- _Aim of the task_
Word for word, restate the lines of the data below between those holding "Task: Click rank number 160 for Lithuania" and "Task: Expand the Iced Earth folder", inclusive; pictures do not belong in the copy.

Start of Listed entries

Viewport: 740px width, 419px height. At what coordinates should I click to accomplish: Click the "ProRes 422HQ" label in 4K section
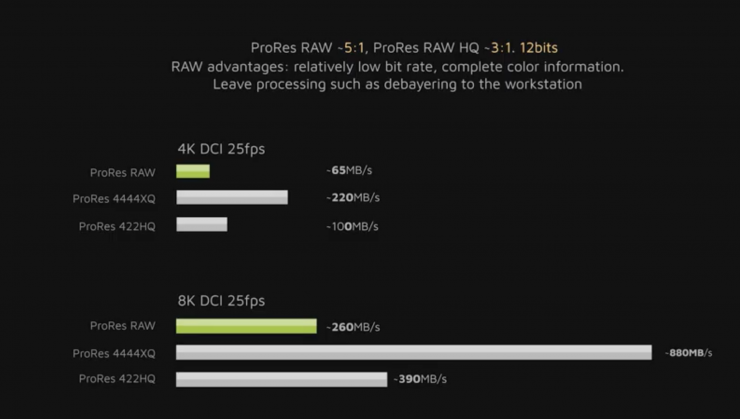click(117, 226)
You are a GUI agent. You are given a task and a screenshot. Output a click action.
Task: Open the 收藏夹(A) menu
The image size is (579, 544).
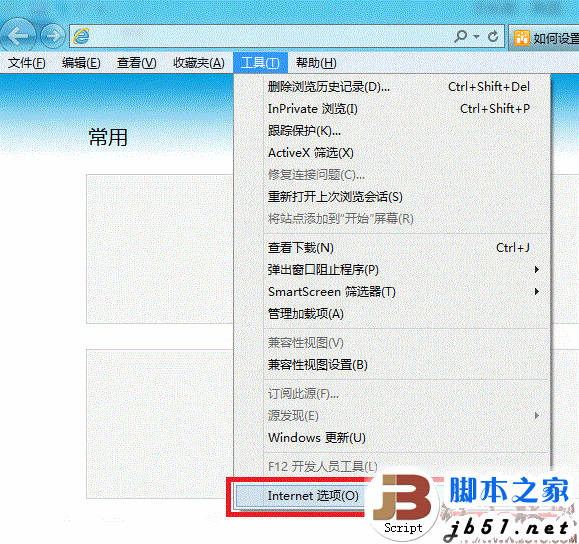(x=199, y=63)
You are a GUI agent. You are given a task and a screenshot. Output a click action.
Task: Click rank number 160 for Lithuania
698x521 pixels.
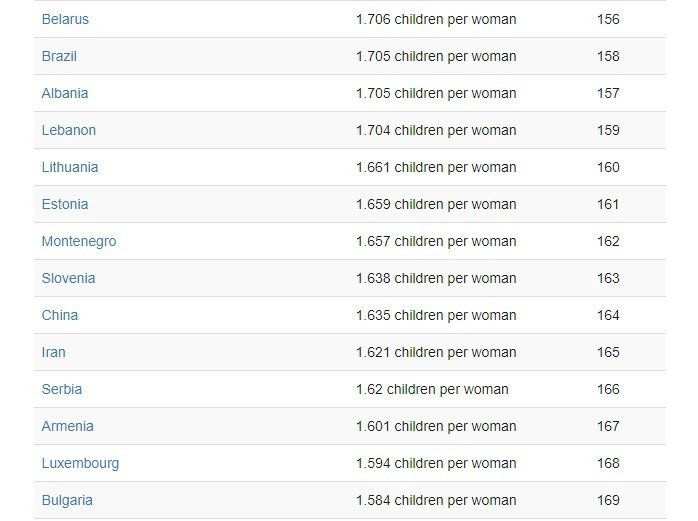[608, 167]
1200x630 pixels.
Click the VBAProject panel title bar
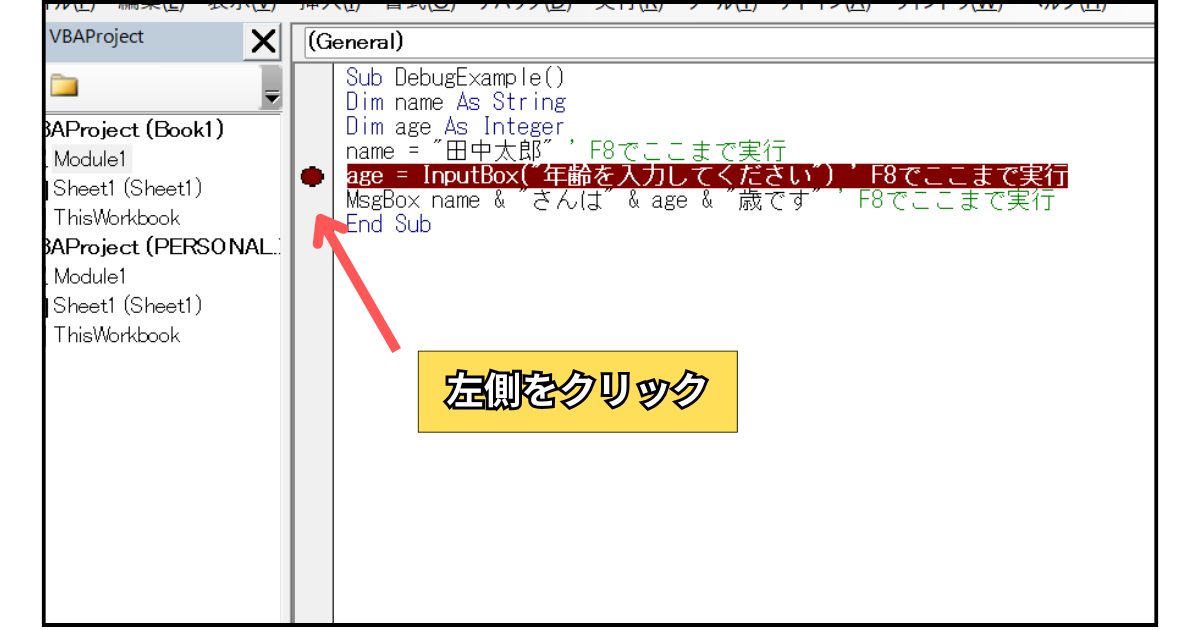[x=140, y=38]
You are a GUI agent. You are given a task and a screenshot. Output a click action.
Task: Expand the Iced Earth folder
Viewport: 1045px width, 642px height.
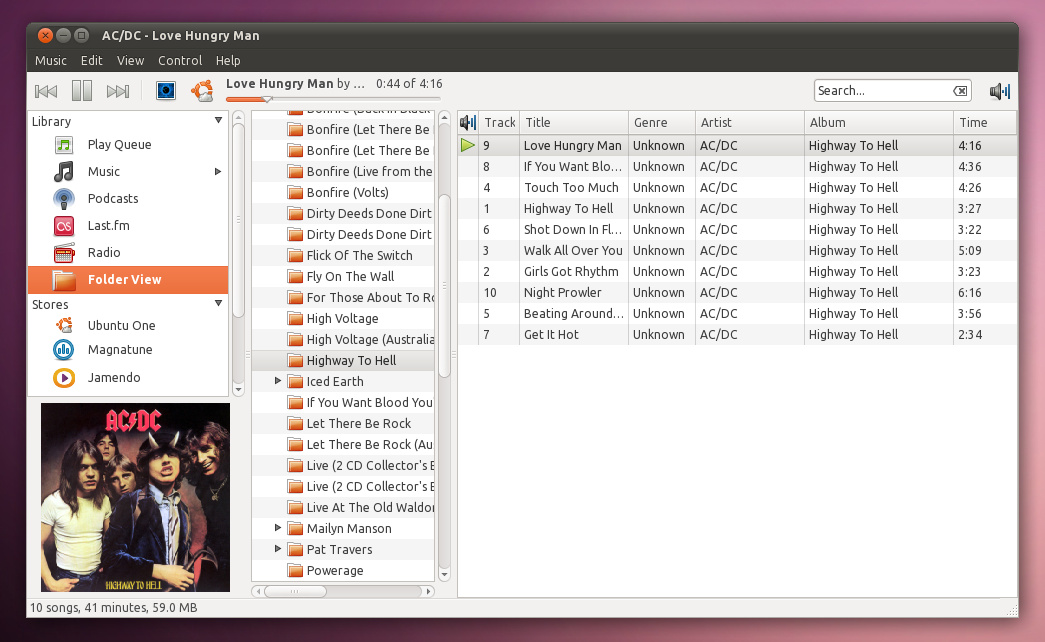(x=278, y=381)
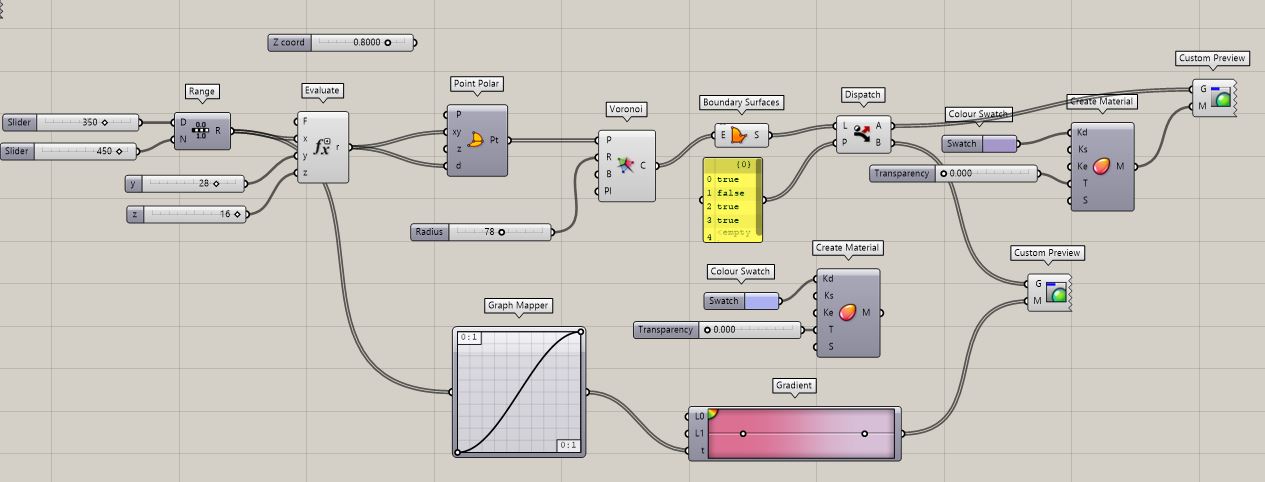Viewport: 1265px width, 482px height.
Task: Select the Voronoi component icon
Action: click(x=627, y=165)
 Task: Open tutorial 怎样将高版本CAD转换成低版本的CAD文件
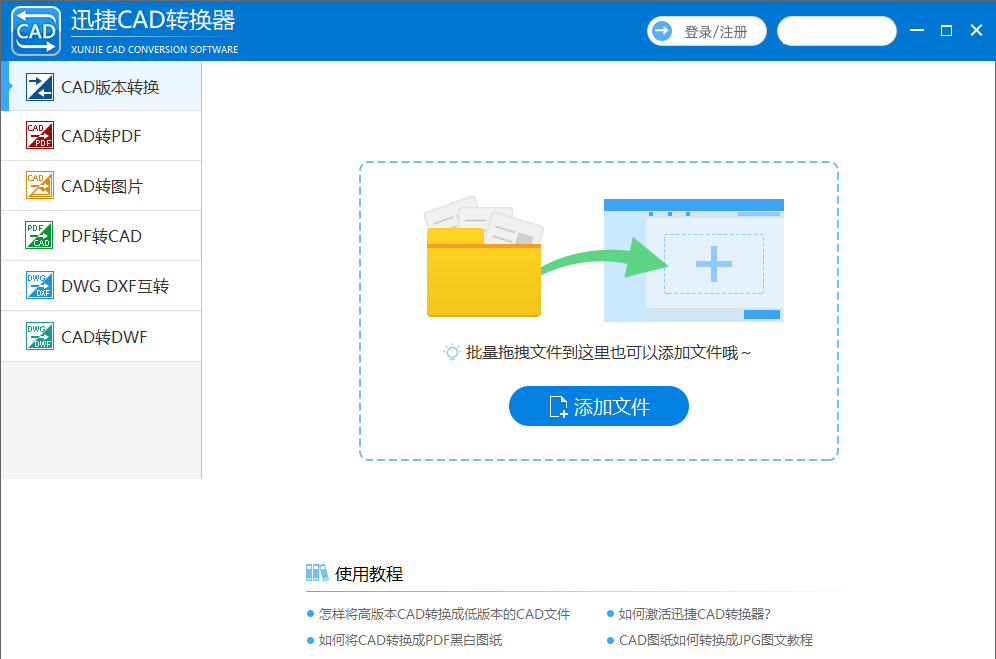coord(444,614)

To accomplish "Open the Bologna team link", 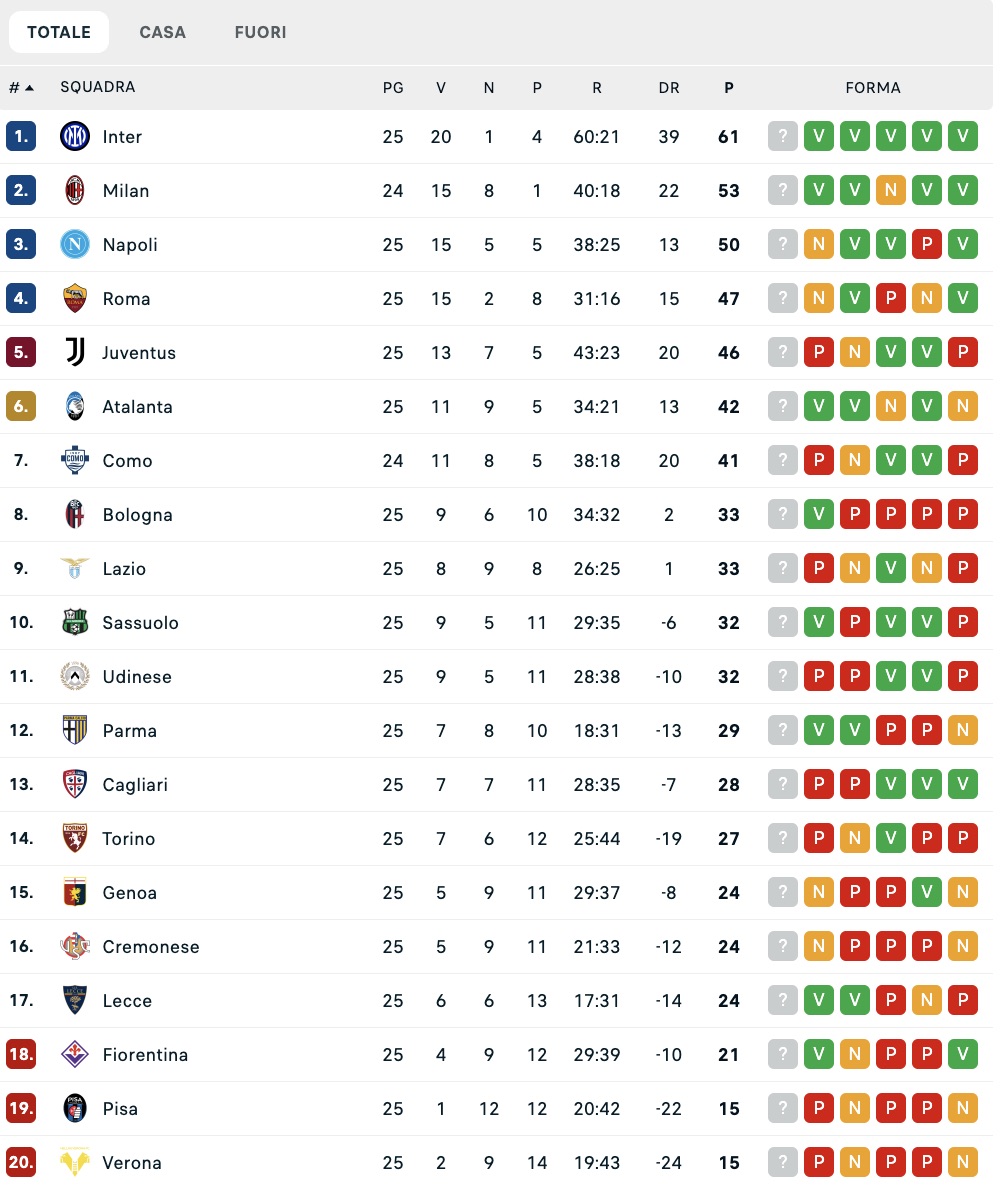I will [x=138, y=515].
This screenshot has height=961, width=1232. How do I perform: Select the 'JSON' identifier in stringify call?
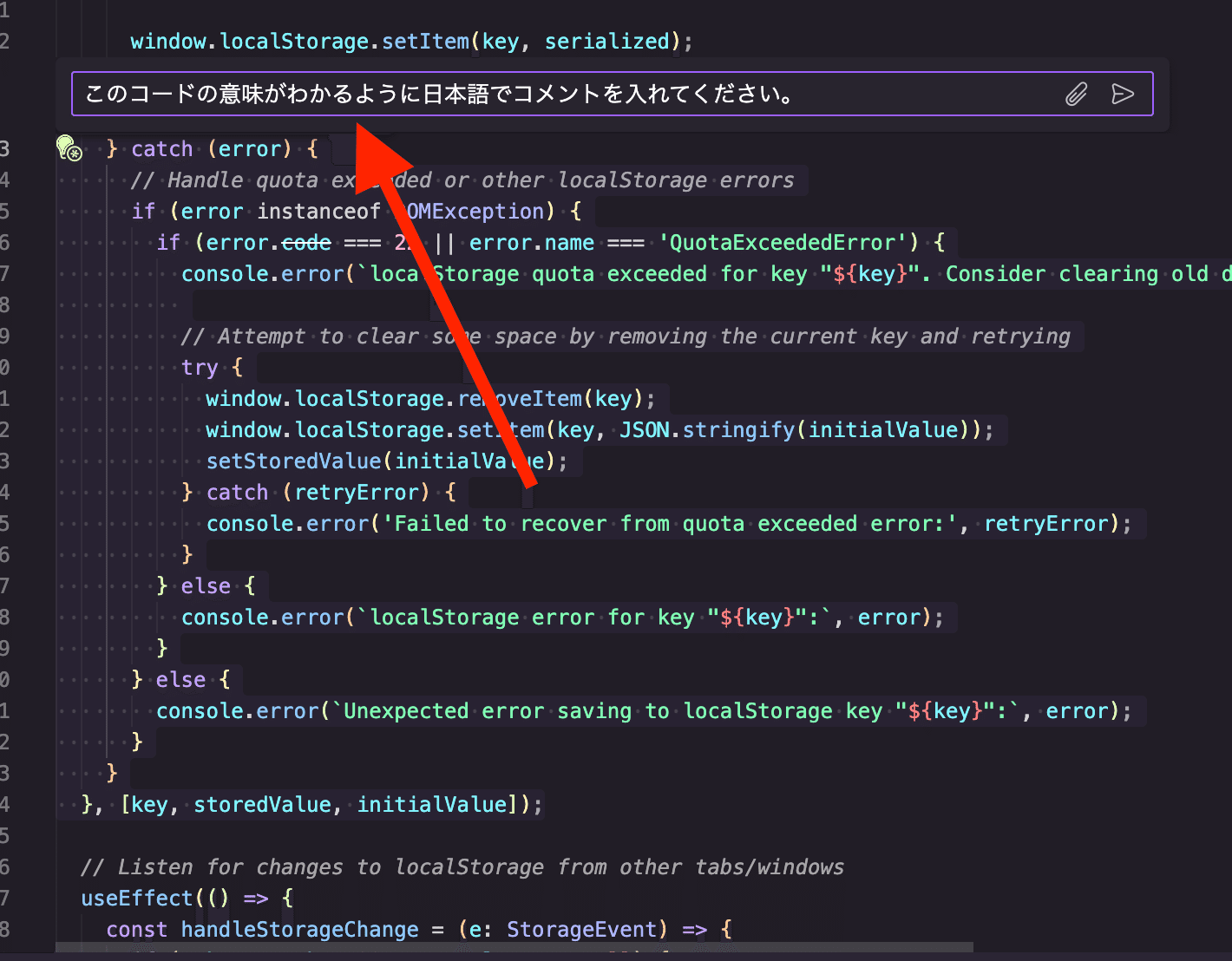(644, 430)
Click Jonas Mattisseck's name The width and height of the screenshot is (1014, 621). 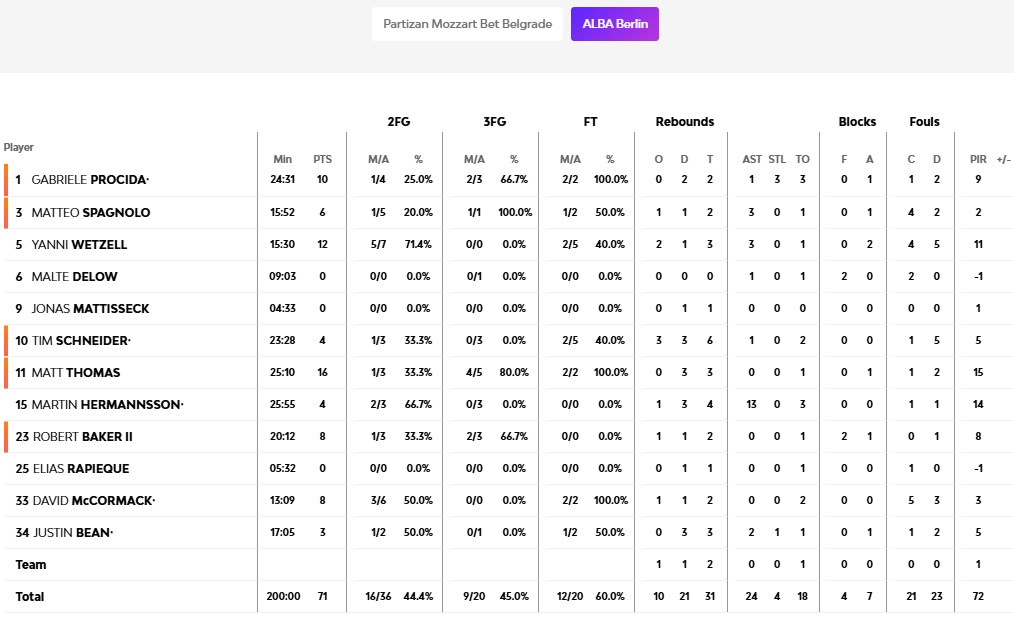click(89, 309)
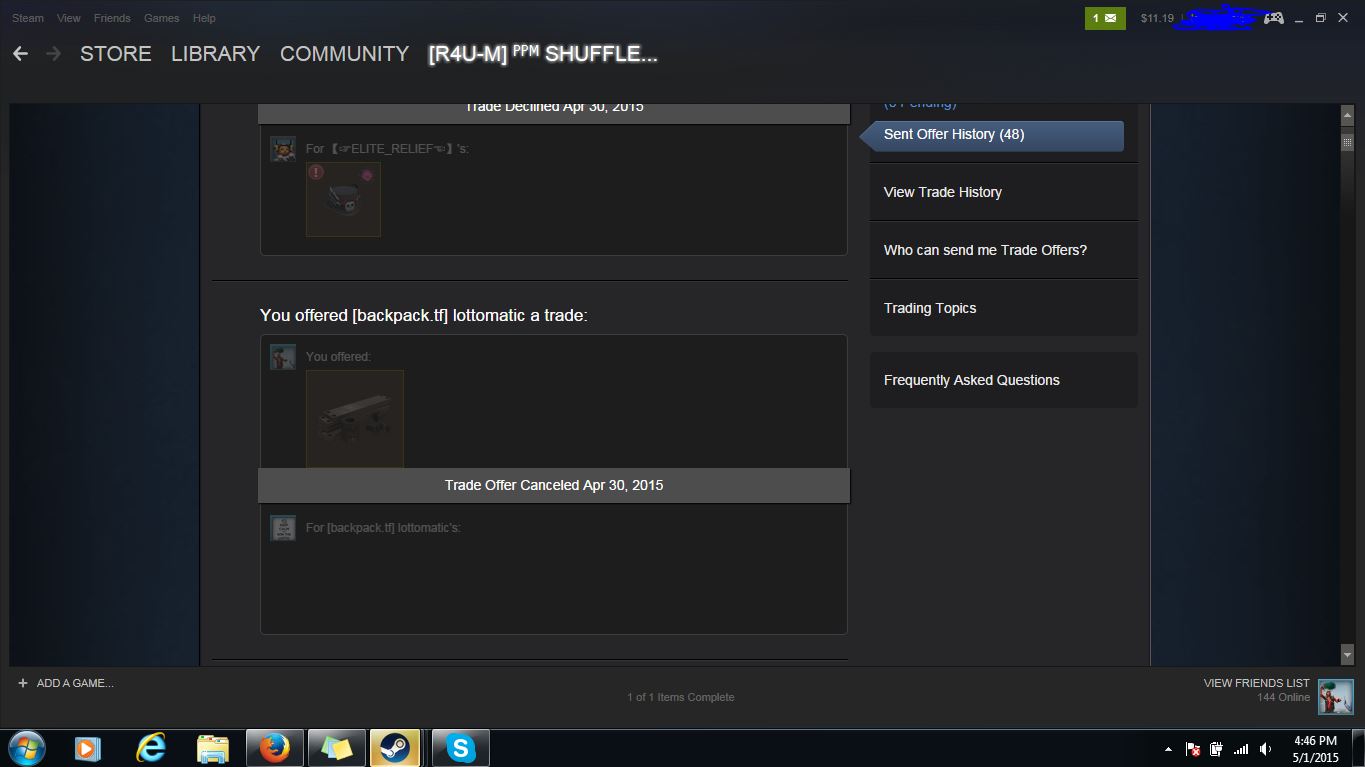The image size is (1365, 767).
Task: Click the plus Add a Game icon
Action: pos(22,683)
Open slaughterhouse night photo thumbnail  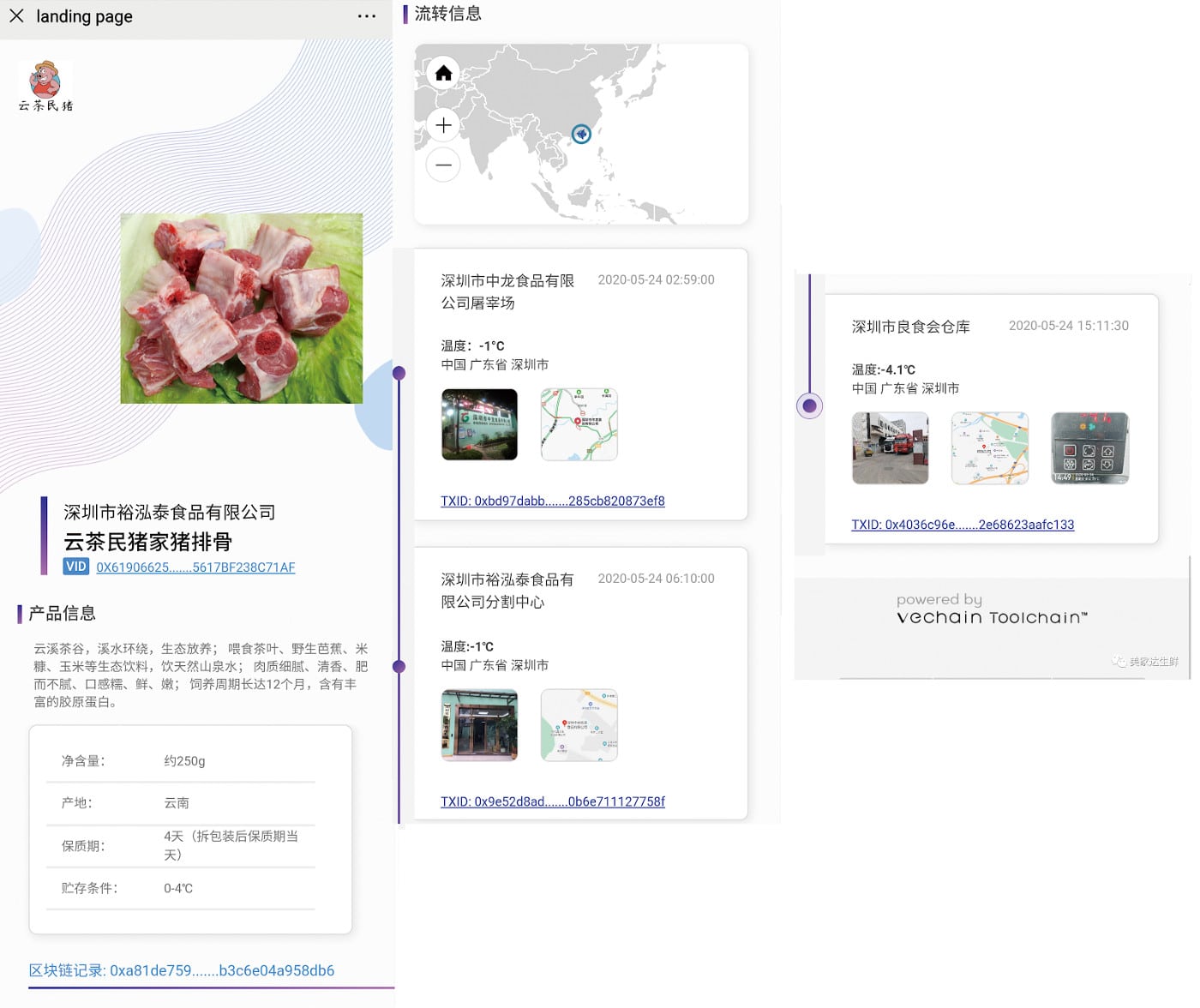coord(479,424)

End of Listed entries

- _Solution for this task_
Task: Click rank number 160 for Lithuania
698x521 pixels.
[608, 167]
1200x630 pixels.
Click the VBAProject panel title bar
[x=140, y=38]
You are a GUI agent. You are given a task and a screenshot. Output a click action.
Task: Expand the Iced Earth folder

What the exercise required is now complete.